* _DIRECTIONS FOR THIS TASK_: Each line from the opening of the records that follow to the line with "info@grimex.com.vn (961, 12)" needs to be written out exactly. Add nothing.

■ ■ ■ ■ ■

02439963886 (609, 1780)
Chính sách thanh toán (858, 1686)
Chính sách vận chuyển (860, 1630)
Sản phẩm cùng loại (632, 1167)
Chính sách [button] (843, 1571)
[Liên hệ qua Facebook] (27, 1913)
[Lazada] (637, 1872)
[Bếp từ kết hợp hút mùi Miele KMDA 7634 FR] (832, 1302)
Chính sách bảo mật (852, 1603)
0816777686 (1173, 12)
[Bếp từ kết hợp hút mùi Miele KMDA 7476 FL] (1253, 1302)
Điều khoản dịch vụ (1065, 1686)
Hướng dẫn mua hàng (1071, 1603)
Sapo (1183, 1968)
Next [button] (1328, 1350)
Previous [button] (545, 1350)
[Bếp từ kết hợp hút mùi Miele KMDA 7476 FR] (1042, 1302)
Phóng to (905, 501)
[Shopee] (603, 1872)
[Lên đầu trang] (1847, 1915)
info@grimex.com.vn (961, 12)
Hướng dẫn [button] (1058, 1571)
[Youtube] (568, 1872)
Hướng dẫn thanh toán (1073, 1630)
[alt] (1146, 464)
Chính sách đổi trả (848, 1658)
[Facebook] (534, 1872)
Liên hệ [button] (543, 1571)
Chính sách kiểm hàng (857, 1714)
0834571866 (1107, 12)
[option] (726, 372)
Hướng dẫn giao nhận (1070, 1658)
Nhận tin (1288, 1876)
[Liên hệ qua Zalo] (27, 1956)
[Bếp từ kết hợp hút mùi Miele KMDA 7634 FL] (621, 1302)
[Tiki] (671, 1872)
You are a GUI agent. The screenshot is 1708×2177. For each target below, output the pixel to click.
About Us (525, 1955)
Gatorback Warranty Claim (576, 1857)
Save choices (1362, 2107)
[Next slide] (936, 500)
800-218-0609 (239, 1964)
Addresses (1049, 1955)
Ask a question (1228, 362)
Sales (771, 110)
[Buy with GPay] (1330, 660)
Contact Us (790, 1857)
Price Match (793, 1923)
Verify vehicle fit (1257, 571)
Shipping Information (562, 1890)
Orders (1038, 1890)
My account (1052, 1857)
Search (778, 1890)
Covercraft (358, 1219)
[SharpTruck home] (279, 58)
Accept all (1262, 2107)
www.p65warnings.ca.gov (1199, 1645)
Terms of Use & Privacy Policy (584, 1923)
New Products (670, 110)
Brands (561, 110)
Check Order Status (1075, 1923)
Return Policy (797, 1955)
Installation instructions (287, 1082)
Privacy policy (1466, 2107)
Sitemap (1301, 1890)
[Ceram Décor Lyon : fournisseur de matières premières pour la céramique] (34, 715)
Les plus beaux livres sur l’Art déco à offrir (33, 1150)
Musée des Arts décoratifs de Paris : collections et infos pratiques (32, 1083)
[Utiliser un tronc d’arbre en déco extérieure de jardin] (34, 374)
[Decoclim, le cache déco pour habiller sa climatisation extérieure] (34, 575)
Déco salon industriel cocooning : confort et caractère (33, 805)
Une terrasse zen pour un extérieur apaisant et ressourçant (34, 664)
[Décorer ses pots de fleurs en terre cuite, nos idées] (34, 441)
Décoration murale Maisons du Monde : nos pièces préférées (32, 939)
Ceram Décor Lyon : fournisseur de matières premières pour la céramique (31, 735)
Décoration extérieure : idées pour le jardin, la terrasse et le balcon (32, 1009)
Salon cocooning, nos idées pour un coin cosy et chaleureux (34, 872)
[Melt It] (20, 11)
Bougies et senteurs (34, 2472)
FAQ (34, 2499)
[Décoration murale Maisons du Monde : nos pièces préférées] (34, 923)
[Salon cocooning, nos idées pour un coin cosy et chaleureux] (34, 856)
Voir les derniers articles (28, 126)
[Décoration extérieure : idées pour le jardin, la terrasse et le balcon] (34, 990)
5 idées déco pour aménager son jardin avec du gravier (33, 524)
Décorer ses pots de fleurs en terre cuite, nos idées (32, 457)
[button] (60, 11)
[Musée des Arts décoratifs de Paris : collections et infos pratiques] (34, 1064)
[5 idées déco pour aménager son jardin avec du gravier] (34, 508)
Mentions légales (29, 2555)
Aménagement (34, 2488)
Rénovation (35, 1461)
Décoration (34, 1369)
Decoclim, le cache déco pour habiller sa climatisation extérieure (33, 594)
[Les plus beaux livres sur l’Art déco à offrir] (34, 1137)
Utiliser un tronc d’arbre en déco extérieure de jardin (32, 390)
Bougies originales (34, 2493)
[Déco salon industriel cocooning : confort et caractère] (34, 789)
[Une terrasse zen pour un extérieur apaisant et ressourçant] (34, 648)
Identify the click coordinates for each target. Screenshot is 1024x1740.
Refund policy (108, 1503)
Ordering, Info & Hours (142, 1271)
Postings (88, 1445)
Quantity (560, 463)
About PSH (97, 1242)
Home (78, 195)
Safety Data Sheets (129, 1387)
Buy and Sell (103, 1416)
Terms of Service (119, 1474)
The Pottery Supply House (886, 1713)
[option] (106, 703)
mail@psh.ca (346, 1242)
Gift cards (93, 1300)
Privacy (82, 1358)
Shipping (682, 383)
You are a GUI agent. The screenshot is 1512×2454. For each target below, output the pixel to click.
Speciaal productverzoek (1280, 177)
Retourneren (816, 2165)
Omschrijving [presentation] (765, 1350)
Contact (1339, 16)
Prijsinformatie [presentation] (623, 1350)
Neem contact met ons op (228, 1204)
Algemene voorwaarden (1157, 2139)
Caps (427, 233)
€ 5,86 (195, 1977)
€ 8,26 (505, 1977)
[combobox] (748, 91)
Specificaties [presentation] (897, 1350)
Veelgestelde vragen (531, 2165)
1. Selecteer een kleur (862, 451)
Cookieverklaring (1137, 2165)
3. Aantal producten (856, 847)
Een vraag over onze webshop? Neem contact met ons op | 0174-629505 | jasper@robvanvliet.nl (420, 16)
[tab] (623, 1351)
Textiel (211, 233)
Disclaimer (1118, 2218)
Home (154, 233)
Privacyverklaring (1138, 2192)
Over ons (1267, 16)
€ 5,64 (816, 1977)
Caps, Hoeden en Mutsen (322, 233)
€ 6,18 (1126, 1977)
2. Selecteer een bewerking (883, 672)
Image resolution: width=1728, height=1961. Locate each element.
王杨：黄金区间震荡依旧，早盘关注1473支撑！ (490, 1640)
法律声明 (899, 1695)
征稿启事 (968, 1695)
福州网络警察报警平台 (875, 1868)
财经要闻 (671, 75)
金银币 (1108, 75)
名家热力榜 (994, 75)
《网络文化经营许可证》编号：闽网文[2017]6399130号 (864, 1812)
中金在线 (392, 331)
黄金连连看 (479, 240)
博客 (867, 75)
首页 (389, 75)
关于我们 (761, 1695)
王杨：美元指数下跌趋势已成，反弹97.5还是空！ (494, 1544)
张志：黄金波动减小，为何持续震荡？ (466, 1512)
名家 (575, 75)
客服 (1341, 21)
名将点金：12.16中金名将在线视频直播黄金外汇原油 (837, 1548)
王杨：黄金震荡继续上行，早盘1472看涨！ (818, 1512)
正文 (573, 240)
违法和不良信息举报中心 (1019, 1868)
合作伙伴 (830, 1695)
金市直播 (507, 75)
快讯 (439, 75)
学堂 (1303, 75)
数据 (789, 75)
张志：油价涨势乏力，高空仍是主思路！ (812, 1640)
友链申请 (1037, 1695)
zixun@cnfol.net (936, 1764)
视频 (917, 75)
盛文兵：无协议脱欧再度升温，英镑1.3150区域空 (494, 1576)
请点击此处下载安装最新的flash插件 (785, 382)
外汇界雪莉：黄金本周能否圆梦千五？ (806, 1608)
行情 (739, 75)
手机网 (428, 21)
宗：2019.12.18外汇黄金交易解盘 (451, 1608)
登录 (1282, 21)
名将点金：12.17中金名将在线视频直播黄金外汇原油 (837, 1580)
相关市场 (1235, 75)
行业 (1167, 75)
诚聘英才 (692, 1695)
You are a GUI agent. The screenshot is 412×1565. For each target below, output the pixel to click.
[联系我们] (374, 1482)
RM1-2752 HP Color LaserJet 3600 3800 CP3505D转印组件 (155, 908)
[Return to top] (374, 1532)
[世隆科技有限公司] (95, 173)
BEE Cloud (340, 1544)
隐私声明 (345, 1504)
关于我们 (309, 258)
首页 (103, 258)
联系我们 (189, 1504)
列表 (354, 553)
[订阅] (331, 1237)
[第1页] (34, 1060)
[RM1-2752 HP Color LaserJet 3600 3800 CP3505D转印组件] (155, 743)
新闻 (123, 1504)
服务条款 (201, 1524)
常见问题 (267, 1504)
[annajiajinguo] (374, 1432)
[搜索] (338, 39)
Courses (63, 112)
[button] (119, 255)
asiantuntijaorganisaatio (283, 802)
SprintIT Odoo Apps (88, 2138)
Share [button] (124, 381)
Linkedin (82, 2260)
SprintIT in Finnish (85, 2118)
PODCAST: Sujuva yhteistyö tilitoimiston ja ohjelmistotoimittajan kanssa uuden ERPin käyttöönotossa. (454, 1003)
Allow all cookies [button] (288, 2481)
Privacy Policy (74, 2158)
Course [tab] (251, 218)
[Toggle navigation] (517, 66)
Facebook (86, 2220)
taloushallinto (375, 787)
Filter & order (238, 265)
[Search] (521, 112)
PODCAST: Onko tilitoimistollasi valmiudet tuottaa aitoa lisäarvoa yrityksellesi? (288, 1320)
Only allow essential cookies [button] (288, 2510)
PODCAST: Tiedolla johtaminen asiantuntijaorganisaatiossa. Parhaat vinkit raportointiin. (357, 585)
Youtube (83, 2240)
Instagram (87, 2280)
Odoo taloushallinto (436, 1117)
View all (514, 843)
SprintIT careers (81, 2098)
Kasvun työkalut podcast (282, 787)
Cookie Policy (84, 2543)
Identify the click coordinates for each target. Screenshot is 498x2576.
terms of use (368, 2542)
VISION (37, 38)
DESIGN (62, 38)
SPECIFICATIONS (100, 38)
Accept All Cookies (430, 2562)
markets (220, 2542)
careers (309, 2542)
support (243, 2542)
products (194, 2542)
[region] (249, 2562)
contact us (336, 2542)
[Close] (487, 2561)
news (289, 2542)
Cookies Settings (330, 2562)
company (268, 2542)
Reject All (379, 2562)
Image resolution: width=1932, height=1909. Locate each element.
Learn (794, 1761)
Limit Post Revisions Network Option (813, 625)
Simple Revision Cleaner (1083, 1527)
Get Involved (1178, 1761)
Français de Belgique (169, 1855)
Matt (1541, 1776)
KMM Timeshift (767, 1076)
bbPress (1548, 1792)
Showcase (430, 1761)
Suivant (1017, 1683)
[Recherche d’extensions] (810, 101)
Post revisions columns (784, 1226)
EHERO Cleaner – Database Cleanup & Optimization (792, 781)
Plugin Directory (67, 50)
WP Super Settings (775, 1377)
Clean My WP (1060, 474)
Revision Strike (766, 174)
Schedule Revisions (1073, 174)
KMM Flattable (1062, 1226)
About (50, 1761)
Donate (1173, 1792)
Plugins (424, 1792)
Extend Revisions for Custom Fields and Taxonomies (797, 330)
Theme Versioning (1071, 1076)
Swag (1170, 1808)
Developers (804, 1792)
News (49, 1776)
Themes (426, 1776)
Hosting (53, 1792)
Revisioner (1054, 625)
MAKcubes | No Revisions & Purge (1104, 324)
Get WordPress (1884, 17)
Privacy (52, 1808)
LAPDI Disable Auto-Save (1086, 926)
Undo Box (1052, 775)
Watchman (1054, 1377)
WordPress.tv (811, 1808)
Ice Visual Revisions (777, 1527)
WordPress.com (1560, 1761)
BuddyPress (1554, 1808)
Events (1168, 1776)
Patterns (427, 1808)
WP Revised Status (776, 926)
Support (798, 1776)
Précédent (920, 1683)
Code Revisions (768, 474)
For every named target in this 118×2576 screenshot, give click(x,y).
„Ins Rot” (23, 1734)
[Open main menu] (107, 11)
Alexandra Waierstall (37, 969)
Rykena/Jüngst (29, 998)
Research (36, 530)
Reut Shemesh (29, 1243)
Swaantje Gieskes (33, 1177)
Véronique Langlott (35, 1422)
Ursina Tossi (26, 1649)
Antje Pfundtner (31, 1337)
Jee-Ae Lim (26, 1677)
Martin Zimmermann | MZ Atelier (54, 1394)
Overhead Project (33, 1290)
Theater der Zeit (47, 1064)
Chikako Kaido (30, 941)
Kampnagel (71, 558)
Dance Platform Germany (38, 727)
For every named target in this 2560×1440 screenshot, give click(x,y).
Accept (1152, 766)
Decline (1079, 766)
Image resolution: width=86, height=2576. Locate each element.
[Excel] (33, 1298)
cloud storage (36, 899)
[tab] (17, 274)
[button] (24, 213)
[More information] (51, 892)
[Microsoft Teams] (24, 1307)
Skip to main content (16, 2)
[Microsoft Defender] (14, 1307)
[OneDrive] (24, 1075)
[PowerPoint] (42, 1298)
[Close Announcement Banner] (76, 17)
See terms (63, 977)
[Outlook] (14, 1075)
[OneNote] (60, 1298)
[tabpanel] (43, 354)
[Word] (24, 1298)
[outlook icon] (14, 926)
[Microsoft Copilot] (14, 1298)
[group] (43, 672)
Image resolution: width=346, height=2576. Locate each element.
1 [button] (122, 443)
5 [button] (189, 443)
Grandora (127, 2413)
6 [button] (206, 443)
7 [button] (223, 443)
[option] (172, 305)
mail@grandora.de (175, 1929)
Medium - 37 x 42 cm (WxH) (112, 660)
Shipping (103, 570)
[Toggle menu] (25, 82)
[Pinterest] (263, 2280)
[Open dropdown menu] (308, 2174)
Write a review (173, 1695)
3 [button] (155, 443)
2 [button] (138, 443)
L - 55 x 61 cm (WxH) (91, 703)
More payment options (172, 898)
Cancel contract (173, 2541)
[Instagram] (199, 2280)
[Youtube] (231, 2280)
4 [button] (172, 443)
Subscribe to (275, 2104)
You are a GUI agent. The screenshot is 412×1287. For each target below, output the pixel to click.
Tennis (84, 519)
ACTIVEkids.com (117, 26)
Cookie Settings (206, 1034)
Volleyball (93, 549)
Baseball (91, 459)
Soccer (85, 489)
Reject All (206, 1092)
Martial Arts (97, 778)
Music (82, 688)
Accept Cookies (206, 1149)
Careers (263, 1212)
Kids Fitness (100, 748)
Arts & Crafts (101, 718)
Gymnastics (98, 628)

■ ■ ■ ■ ■

* _REPLY TO THE EXERCISE_:
02439963886 (609, 1780)
Chính sách thanh toán (858, 1686)
Chính sách vận chuyển (860, 1630)
Sản phẩm cùng loại (632, 1167)
Chính sách [button] (843, 1571)
[Liên hệ qua Facebook] (27, 1913)
[Lazada] (637, 1872)
[Bếp từ kết hợp hút mùi Miele KMDA 7634 FR] (832, 1302)
Chính sách bảo mật (852, 1603)
0816777686 (1173, 12)
[Bếp từ kết hợp hút mùi Miele KMDA 7476 FL] (1253, 1302)
Điều khoản dịch vụ (1065, 1686)
Hướng dẫn mua hàng (1071, 1603)
Sapo (1183, 1968)
Next [button] (1328, 1350)
Previous [button] (545, 1350)
[Bếp từ kết hợp hút mùi Miele KMDA 7476 FR] (1042, 1302)
Phóng to (905, 501)
[Shopee] (603, 1872)
[Lên đầu trang] (1847, 1915)
info@grimex.com.vn (961, 12)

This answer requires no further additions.